## Document text
________________________________________
10 Ways To Make Everyone At Whole Foods Hate You (Hoarding the Free Samples, to Start)
Going to Whole Foods is practically like breathing and doing yoga for millennials and 30-somethings, especially now that we’re all so focused on living healthy lifestyles. Whatever that means for you, it’s likely that you’ve found yourself muttering swear words to yourself in the middle of the nut butter aisle when you aren’t able to find the raw organic gluten-free cacao-almond butter that is absolutely essential for your GOOP cleanse du jour. Put simply, we're drawn to Whole Foods' shiny, organic allure like moths to a flame.
There is a certain etiquette that exists at everyone’s favorite organic grocery, though it may not seem like it when the rude assholes in Lululemon yoga pants harsh your mellow while you’re browsing for yogi-blessed teas and expensive supplements. When you’re shopping at Whole Foods, please avoid doing any of these 10 things that will immediately make everyone in the store hate you. That is, of course, unless you’re actually trying to be an epic granola-buying douche.
1. Walk slowly
Everyone is in a hurry these days, and that is especially true in Whole Foods. If you’re a regular shopper, you know that time is money in this place. Meaning that every extraneous minute inside those reclaimed redwood doors is going to cost you at least five bucks in organic kale. If you’re dawdling down the produce aisle or spending too long in front of those sixty varieties of pasta, don’t get mad at me when I bring down the hammer in pursuit of my whole-wheat orecchiette.
2. Hoard the samples
If you’re at Whole Foods on a weekend, you’re either a masochist or you're making a lunch out of the samples they’ve got spread out all over the store. It’s totally acceptable to make a third (or fourth) pass at the imported cheese, but no one wants to watch you fill your hemp-lined pockets with all those fruit samples. Save some for the rest of us just like those corporate hippies in charge intended. Sharing is caring, man.
________________________________________
## Extracted material

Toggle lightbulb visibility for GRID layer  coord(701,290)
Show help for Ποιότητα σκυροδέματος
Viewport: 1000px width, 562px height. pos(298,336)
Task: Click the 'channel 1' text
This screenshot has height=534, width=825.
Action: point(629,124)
________________________________________
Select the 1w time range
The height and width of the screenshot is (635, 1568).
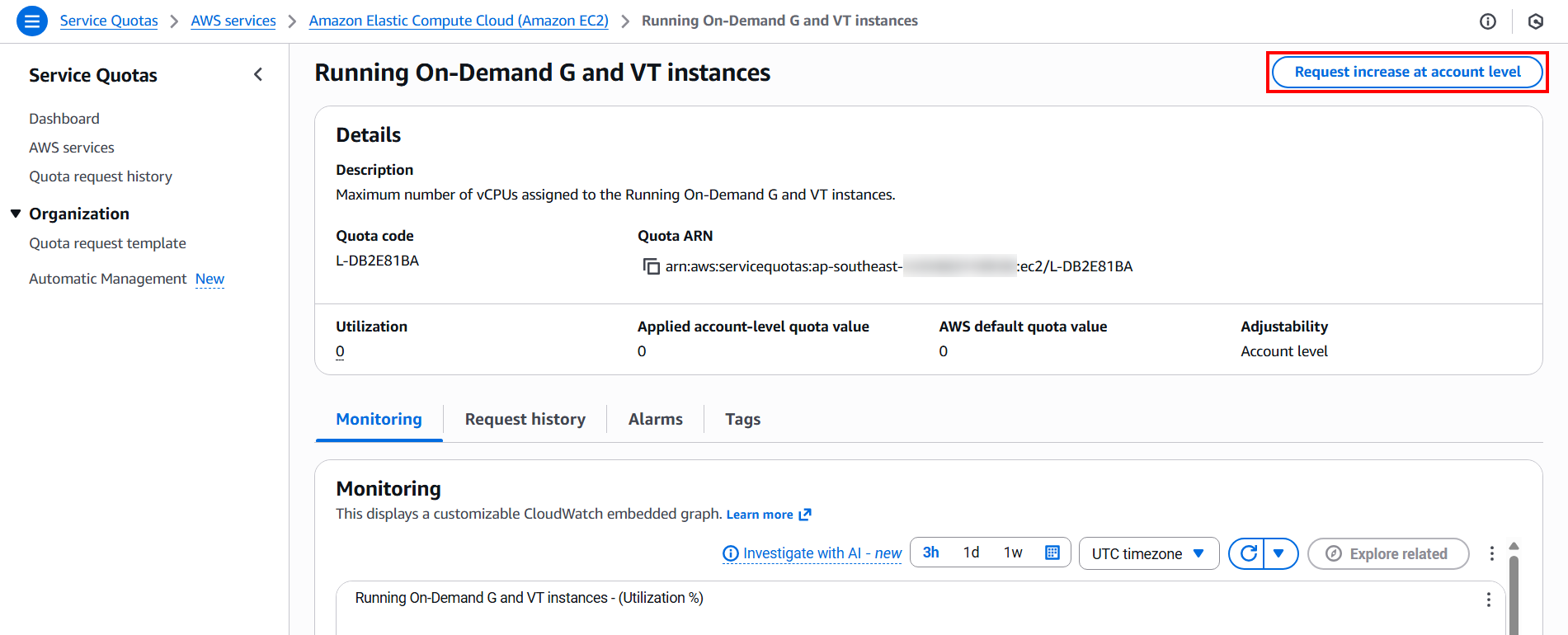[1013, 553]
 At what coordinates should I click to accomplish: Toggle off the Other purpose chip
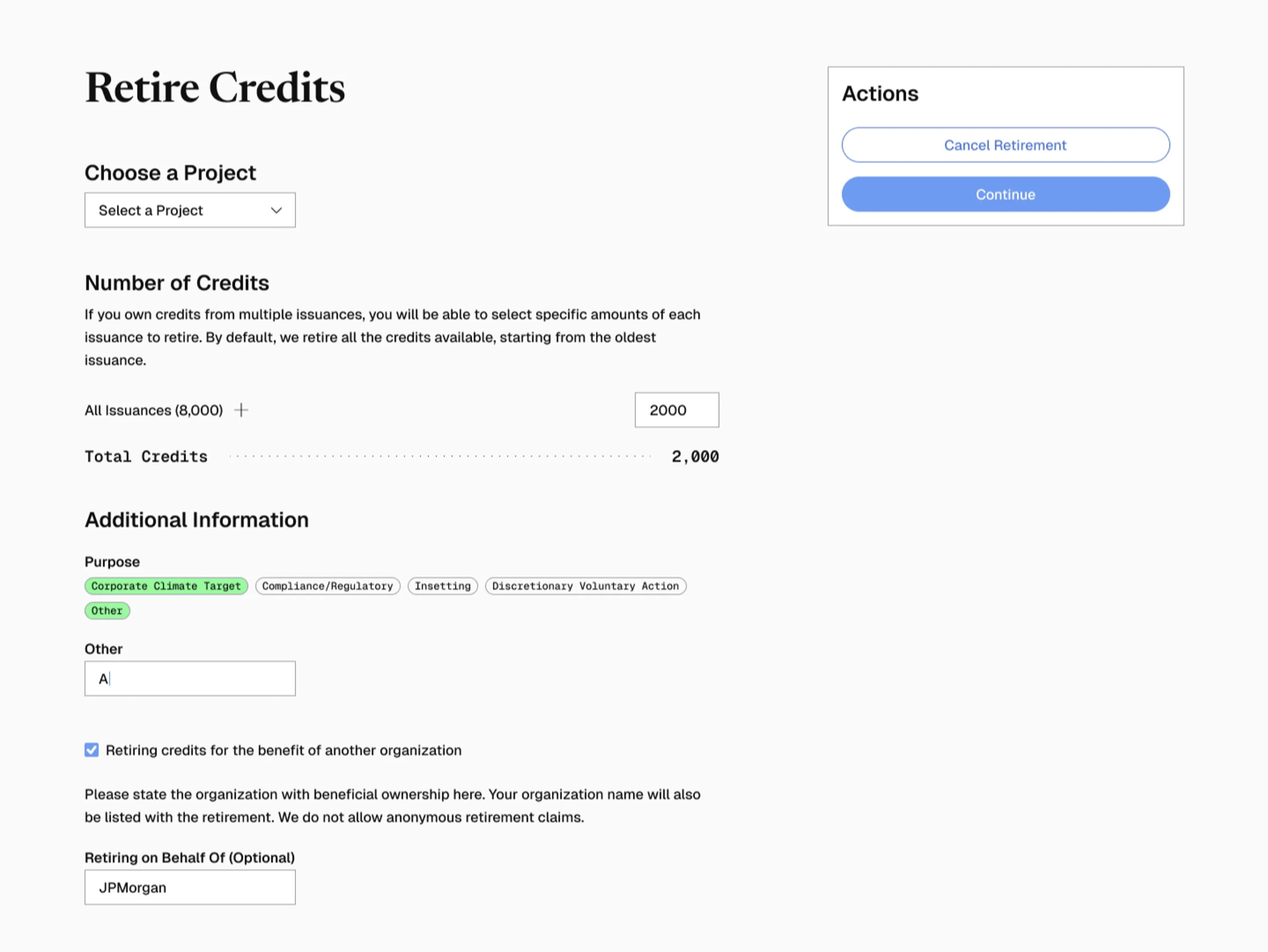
________________________________________
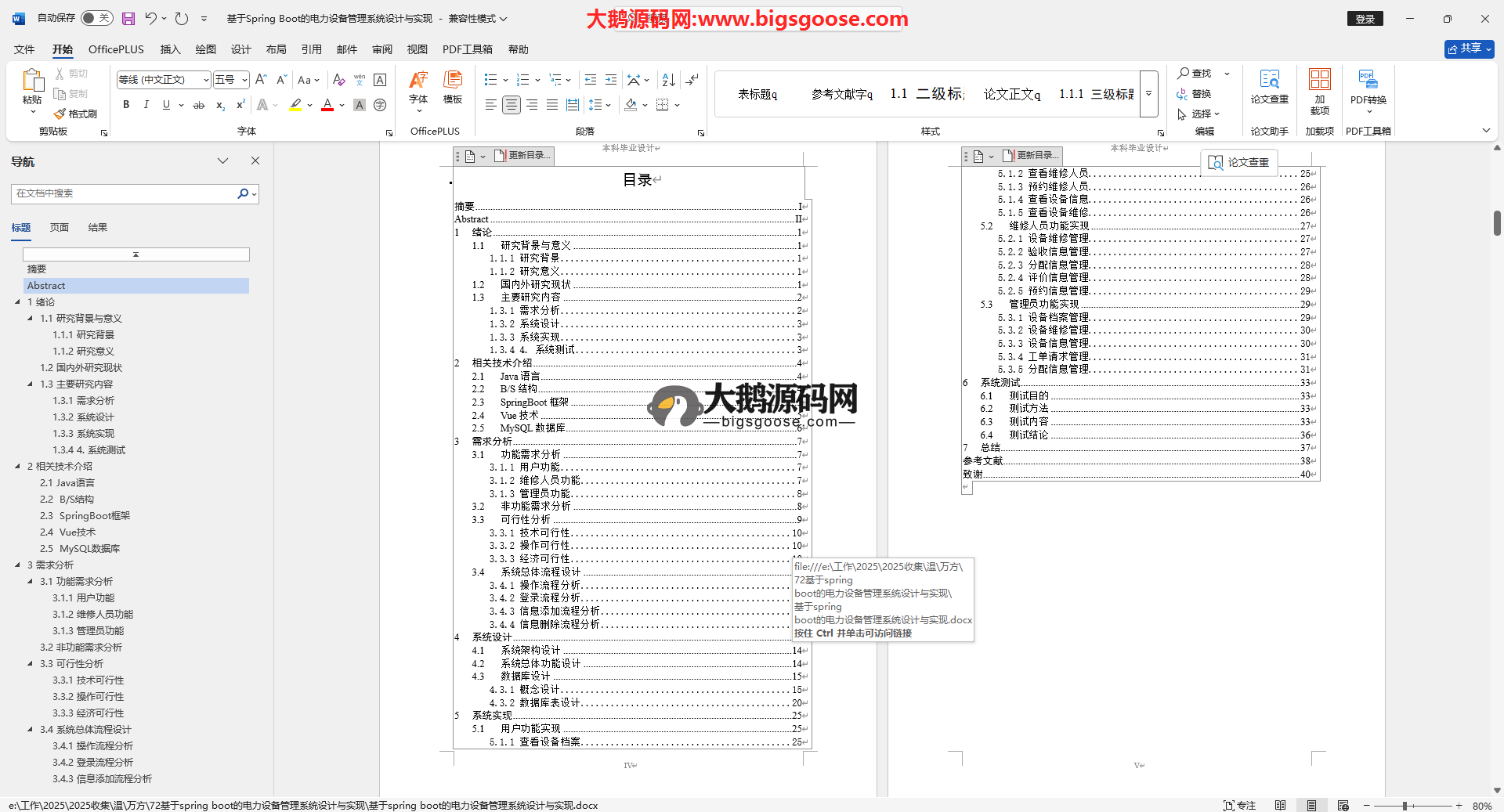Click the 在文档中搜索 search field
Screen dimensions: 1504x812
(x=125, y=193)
________________________________________
## Directive 1
In the Whole Foods article, how much does every extraneous minute inside the store cost?
## Directive 2
Copy out the rows verbatim, from the row containing "Toggle lightbulb visibility" through the row containing "Action: point(629,124)".
The rows are unrelated to the Whole Foods article.

## Reply 1
At least five bucks in organic kale.

## Reply 2
Toggle lightbulb visibility for GRID layer  coord(701,290)
Show help for Ποιότητα σκυροδέματος
Viewport: 1000px width, 562px height. pos(298,336)
Task: Click the 'channel 1' text
This screenshot has height=534, width=825.
Action: point(629,124)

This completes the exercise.